● HOW TO COMPLETE THIS TASK
When you reach the line containing "Given: Open the external" in the entries below, begin reproducing lines exactly, and stop once the line containing "You are a computer-use agent. The height" is done.

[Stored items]
****************
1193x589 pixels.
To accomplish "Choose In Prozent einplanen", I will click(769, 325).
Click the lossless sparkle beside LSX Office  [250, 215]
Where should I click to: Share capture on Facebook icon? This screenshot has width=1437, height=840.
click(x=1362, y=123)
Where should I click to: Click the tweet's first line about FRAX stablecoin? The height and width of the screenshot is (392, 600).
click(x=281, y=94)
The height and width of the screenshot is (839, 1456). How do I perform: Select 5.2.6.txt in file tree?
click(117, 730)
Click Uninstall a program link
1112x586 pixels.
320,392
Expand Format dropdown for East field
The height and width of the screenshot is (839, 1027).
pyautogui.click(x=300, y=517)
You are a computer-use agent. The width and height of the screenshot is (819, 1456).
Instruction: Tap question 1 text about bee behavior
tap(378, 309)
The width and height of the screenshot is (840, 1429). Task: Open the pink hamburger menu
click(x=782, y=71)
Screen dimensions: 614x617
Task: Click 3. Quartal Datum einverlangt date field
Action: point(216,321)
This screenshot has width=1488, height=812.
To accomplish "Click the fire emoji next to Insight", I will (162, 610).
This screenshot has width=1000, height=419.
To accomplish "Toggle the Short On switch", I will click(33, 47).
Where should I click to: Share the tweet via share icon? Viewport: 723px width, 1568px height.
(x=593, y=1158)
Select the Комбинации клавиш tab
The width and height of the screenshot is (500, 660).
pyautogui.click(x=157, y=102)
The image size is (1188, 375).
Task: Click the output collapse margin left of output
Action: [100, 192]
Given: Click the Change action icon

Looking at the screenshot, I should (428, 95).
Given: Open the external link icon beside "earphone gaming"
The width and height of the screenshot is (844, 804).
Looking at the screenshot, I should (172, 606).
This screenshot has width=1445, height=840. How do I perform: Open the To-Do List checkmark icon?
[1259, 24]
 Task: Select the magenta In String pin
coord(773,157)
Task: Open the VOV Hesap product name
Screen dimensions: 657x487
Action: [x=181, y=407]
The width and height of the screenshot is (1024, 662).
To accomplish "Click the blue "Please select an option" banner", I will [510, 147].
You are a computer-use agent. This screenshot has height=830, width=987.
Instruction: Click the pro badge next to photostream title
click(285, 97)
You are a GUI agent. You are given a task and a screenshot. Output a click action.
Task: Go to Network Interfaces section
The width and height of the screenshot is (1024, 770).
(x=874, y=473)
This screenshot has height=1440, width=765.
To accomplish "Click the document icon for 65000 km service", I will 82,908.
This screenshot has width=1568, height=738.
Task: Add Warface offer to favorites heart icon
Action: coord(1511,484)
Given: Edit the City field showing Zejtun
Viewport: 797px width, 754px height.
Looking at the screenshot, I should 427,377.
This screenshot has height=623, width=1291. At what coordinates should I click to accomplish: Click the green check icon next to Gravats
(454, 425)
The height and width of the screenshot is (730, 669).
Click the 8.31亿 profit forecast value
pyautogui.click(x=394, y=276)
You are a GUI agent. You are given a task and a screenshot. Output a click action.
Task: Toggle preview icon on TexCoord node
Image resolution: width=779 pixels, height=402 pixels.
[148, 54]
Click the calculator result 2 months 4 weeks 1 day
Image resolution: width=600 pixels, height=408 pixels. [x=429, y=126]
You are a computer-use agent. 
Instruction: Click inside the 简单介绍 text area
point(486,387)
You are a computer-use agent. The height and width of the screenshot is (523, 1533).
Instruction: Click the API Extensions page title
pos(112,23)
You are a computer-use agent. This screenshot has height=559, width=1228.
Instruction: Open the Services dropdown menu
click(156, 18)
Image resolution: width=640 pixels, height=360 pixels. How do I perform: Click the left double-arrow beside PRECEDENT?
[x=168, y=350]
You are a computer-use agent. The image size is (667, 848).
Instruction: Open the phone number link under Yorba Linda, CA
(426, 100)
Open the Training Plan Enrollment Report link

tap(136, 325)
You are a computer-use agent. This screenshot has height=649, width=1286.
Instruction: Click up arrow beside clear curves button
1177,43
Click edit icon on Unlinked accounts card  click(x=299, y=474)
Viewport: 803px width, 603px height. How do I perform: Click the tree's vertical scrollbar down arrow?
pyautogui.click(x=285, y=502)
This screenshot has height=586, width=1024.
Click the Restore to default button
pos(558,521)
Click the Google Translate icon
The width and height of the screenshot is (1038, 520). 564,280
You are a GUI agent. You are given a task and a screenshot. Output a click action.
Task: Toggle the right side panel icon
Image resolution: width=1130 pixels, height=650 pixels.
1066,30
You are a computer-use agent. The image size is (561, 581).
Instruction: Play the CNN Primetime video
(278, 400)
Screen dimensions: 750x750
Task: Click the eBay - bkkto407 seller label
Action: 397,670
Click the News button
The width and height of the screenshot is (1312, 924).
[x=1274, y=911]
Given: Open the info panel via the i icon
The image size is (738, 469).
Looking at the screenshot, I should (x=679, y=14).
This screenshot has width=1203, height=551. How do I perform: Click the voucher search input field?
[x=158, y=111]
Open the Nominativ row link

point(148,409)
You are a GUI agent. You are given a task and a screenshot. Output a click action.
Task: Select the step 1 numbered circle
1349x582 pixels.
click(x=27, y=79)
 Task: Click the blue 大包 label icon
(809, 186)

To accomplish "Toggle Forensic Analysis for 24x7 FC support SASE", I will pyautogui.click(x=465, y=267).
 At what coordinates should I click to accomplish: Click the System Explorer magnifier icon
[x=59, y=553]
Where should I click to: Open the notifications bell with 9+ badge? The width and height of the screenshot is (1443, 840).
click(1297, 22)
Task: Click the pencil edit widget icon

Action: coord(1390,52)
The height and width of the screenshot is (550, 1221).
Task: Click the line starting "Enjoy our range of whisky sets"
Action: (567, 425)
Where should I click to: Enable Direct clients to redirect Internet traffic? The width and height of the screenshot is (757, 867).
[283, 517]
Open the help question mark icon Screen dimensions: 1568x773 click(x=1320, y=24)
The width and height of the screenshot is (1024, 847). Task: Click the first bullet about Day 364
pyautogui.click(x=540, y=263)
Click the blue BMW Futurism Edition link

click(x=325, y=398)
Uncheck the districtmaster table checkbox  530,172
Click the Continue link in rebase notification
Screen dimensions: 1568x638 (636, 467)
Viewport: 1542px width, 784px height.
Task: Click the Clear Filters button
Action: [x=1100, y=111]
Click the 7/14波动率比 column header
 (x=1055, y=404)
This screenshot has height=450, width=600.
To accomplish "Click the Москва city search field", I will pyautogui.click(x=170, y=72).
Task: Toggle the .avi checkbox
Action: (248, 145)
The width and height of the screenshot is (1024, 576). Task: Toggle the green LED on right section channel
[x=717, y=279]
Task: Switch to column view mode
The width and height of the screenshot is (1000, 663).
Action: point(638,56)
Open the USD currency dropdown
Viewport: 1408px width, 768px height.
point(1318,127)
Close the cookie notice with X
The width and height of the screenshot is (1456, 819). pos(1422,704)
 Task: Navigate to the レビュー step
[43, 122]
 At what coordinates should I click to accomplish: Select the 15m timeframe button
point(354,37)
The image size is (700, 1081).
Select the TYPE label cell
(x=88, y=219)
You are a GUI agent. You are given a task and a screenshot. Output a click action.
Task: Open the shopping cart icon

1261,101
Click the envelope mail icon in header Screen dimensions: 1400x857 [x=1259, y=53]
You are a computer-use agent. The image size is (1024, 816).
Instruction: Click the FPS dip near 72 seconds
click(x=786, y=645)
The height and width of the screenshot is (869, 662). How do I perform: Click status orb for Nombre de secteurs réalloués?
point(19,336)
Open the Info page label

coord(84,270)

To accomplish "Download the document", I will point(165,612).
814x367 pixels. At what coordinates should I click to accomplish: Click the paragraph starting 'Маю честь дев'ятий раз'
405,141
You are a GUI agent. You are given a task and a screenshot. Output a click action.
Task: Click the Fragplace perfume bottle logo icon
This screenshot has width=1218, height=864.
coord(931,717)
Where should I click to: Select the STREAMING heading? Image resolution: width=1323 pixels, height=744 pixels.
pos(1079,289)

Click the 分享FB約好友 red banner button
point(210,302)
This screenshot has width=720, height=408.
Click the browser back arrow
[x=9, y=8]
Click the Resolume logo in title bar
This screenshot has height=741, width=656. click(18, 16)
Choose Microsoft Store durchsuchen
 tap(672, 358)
****************
● COMPLETED EXERCISE
Given: Open the external link icon beside "earphone gaming"
The width and height of the screenshot is (844, 804).
Looking at the screenshot, I should (172, 606).
This screenshot has width=1445, height=840. How do I perform: Open the To-Do List checkmark icon?
[1259, 24]
 Task: Select the magenta In String pin
coord(773,157)
Task: Open the VOV Hesap product name
Screen dimensions: 657x487
Action: [x=181, y=407]
The width and height of the screenshot is (1024, 662).
To accomplish "Click the blue "Please select an option" banner", I will [510, 147].
You are a computer-use agent. This screenshot has height=830, width=987.
Instruction: Click the pro badge next to photostream title
click(285, 97)
You are a GUI agent. You are given a task and a screenshot. Output a click action.
Task: Go to Network Interfaces section
The width and height of the screenshot is (1024, 770).
(x=874, y=473)
This screenshot has height=1440, width=765.
To accomplish "Click the document icon for 65000 km service", I will 82,908.
This screenshot has width=1568, height=738.
Task: Add Warface offer to favorites heart icon
Action: coord(1511,484)
Given: Edit the City field showing Zejtun
Viewport: 797px width, 754px height.
Looking at the screenshot, I should 427,377.
This screenshot has height=623, width=1291. At what coordinates should I click to accomplish: Click the green check icon next to Gravats
(454, 425)
The height and width of the screenshot is (730, 669).
Click the 8.31亿 profit forecast value
pyautogui.click(x=394, y=276)
You are a GUI agent. You are given a task and a screenshot. Output a click action.
Task: Toggle preview icon on TexCoord node
Image resolution: width=779 pixels, height=402 pixels.
[148, 54]
Click the calculator result 2 months 4 weeks 1 day
Image resolution: width=600 pixels, height=408 pixels. [x=429, y=126]
You are a computer-use agent. 
Instruction: Click inside the 简单介绍 text area
point(486,387)
You are a computer-use agent. The height and width of the screenshot is (523, 1533).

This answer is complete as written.